Notice the elements surrounding you at this moment. Is there a clock ticking? Is someone talking loudly nearby? Can you feel the heat of the sun? Or maybe a cool breeze? Whatever is going on around you, take note of it. Soak it in. It’s not bad. It’s not good. It simply is. And now you get a gold star for noticing what’s happening around you, being aware of your surroundings, and taking it all in.
Next, turn to your breathing. Are your breaths short and shallow, perhaps signaling that you’re anxious about something? Or are they soft and deep? Maybe your calm breathing is letting you know that you’re very confident, that life is good (even with all the many challenges you’re facing), and that you know you are enough, in this moment.
Let’s now take this fully aware mental state and apply it to our eating. All of our eating. That means being as mindful when we’re planning or preparing what we’re going to eat as when we’re sitting down to actually consume the food. (Yes, sitting down! Eating at the kitchen counter while on the go doesn’t often compliment being mindful.)

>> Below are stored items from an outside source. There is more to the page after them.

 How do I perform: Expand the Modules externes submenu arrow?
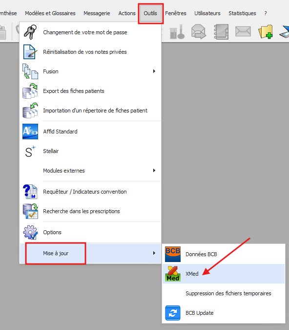point(154,170)
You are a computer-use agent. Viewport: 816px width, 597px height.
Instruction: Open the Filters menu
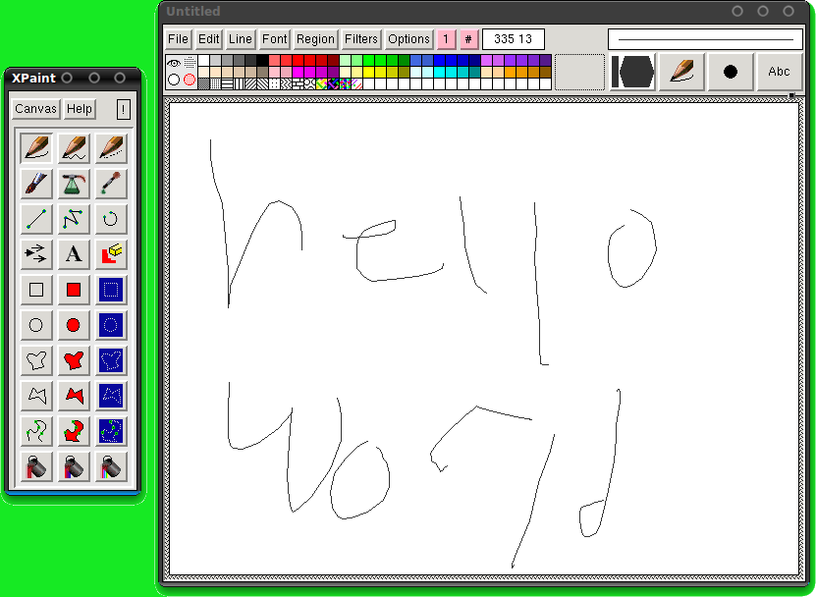360,38
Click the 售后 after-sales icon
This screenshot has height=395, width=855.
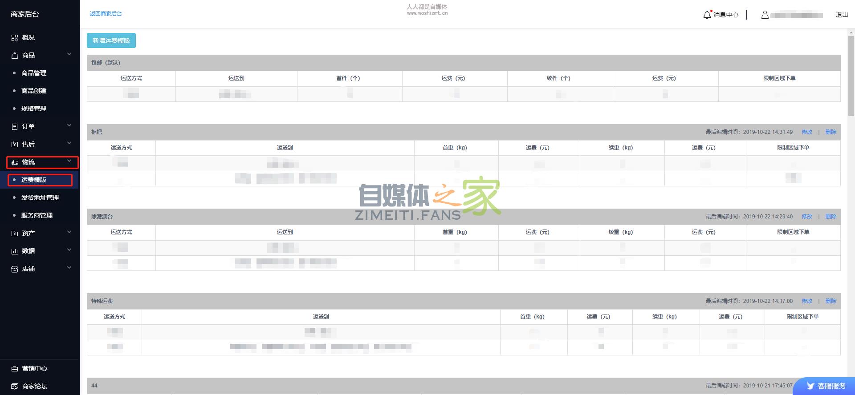[15, 145]
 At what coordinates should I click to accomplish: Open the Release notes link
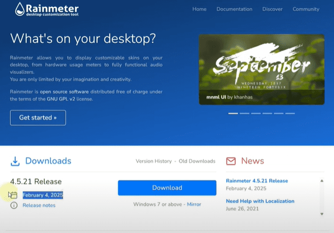click(39, 205)
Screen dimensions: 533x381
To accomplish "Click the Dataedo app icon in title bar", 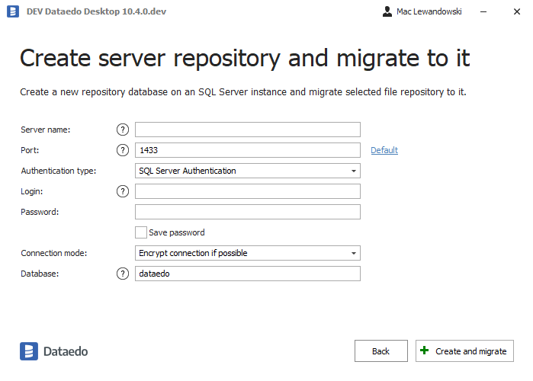I will coord(13,12).
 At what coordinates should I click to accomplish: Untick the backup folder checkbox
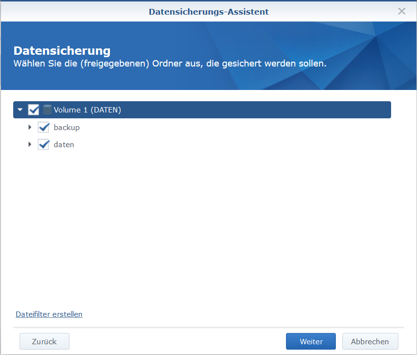coord(43,127)
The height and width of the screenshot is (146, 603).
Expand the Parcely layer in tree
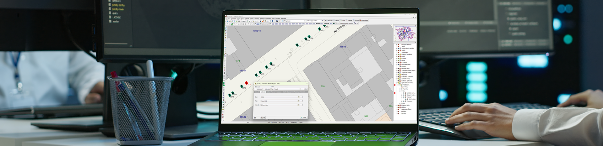click(396, 58)
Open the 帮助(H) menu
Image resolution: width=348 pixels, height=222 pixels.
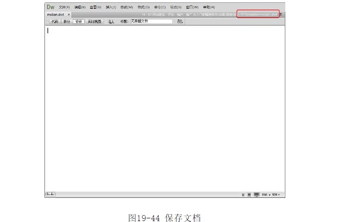tap(209, 7)
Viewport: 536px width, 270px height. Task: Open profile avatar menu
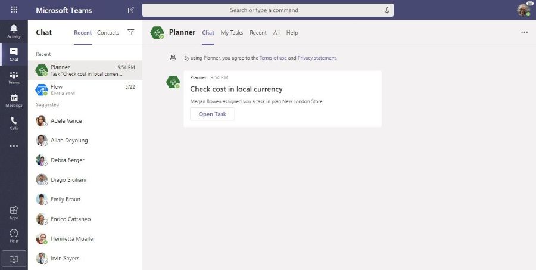[523, 10]
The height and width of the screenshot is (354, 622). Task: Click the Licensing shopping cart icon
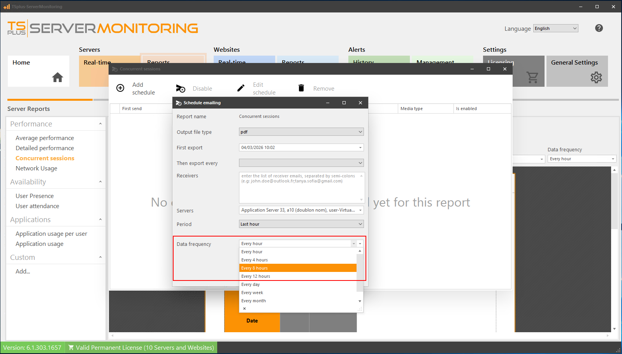pos(532,77)
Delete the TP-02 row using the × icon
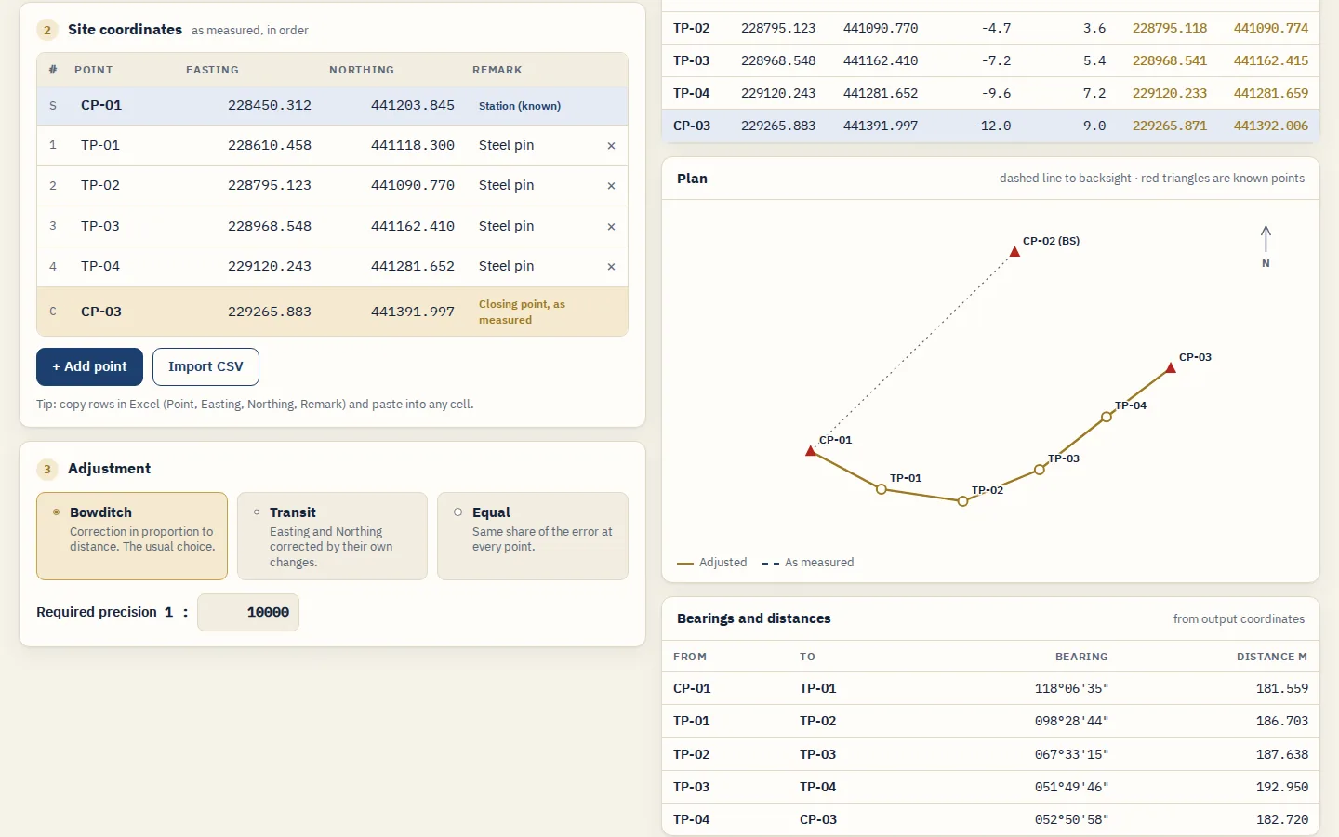1339x837 pixels. pyautogui.click(x=611, y=186)
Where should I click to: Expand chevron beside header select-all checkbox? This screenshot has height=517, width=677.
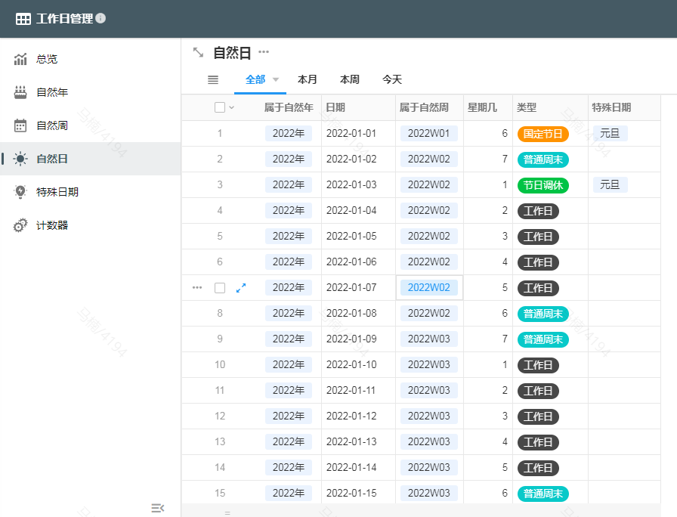point(232,107)
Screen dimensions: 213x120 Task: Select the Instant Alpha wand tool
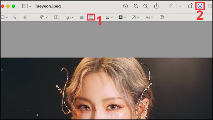tap(14, 17)
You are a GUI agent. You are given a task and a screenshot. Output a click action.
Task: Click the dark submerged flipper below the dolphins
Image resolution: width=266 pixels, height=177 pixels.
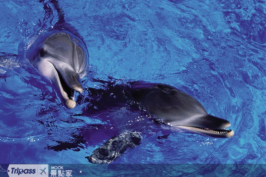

Too often the choices we make about food have less to do with what we’re really craving (whether regarding a specific food or even a portion size) and more about what is habitual. Our routines can turn us into zombies. And living life like The Walking Dead is no way to… Well… Live.
This is now. And since this moment is all we really have, we might as well choose to enjoy it — and all of life’s subsequent moments — fully. As we learn to embrace the now, we can allow ourselves to make choices about our food, our eating, and our self-acceptance that can literally transform life around us — and, perhaps, even transform our bodies in beautifully positive and healthy ways.